5-10× faster on TB-scale restores than monolithic pg_restore.

Recipe 6 — Selective restore via `--list` + `--use-list`

# Generate TOC
pg_restore --list /backup/mydb.dir > toc.txt

# Comment out unwanted items (prepend ;)
# Then restore
pg_restore --use-list=toc.txt -d target /backup/mydb.dir

Useful when migrating partial schemas, skipping one bad object, or filtering by object type.

Recipe 7 — Force restore on existing cluster

pg_restore --clean --if-exists -d existing_db /backup/mydb.dir

Drops every object first using DROP ... IF EXISTS. Without --if-exists, missing objects produce errors. Without --clean, CREATE collides with existing objects.

Recipe 8 — PG14+ extension scoping

pg_dump --extension=postgis -f postgis-only.sql mydb

Only objects defined by postgis extension. Useful when migrating extension data between clusters with different extension versions.

Recipe 9 — PG17+ filter file for complex include/exclude

cat > filter.txt <<EOF
include schema public
include schema analytics
exclude table_data public.audit_log
exclude table_data public.session_events
exclude extension pg_cron
EOF

pg_dump -Fd -j 4 --filter=filter.txt -f /backup/mydb.dir mydb

--filter scales beyond -t / -T repetition. One rule per line.

Recipe 10 — PG18+ preserve planner stats across restore

pg_dump -Fc --statistics -f mydb.custom mydb
pg_restore -d target mydb.custom

PG18 dumps pg_statistic + pg_statistic_ext_data. Skips extended stats objects (CREATE STATISTICS) — those still need rebuilding. Skip vacuumdb --analyze-in-stages on PG18+ for the per-column stats; still run for extended stats.³

Recipe 11 — Skip RLS policies during migration

pg_dump -Fc --no-policies -f mydb.custom mydb       # PG18+
pg_restore -d target --no-policies mydb.custom      # PG18+

Useful when target cluster has different RLS schema or you want to inspect data without policies.
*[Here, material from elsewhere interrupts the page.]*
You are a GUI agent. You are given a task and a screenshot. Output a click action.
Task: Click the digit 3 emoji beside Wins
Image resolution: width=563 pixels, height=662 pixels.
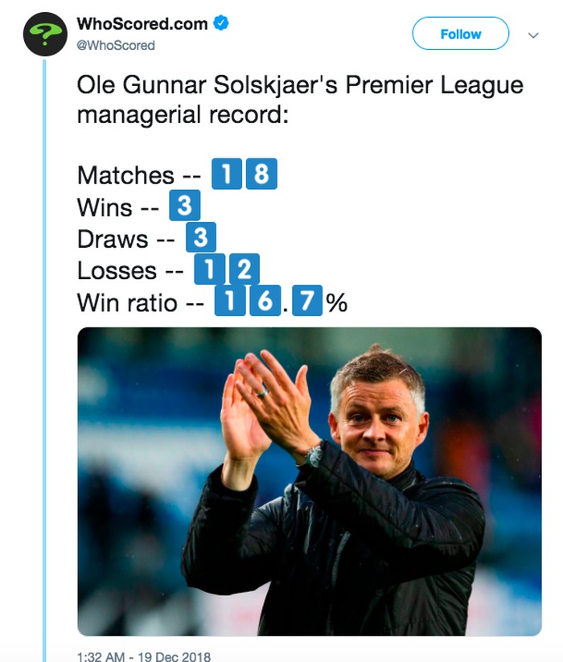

Recipe 12 — Audit existing dump archive

pg_restore --list /backup/mydb.dir | head -30
pg_restore --list /backup/mydb.dir | grep -c '^[0-9]'        # Total object count
pg_restore --list /backup/mydb.dir | awk -F';' '{print $5}' | sort -u   # Object types

--list (-l) outputs the archive's table of contents without restoring. Reader can confirm what's in a backup before relying on it.

Recipe 13 — Pipe dump → restore between clusters (no intermediate file)

pg_dump -Fc mydb | pg_restore -d target_db -

Or with parallel directory format via fifo:

mkfifo /tmp/dump_fifo
pg_dump -Fd -j 4 -f /tmp/dump_fifo mydb &
pg_restore -j 4 -d target_db /tmp/dump_fifo

Useful for migrations that can't land bytes on disk. Lose pg_restore --list introspection — archive only exists in-flight.

Recipe 14 — Lock-aware monitoring during pg_dump

SELECT pid, mode, granted, relation::regclass, query_start, state
FROM pg_locks l
JOIN pg_stat_activity s USING (pid)
WHERE l.relation IS NOT NULL
  AND s.application_name LIKE 'pg_dump%'
ORDER BY query_start;

pg_dump shows up as application_name = 'pg_dump' (parallel workers append worker ID). Catches stalls — pg_dump waiting on ACCESS EXCLUSIVE from concurrent ALTER TABLE.

Recipe 15 — Encrypt dump with GPG (no plaintext on disk)

# Symmetric (passphrase)
pg_dump -Fc mydb | gpg --symmetric --cipher-algo AES256 -o /backup/mydb.dump.gpg

# Asymmetric (recipient key)
pg_dump -Fc mydb | gpg --encrypt --recipient backup@example.com -o /backup/mydb.dump.gpg

# Restore
gpg --decrypt /backup/mydb.dump.gpg | pg_restore -d target_db

Pipe avoids leaving plaintext dump on disk. Combine with directory format via per-file tar:

pg_dump -Fd -j 4 -f /tmp/mydb.dir mydb
tar -cf - -C /tmp mydb.dir | gpg --symmetric -o /backup/mydb.dir.tar.gpg
rm -rf /tmp/mydb.dir

Cross-reference 50-encryption-pgcrypto.md — pgcrypto is in-database encryption; this is dump-file encryption (orthogonal concern).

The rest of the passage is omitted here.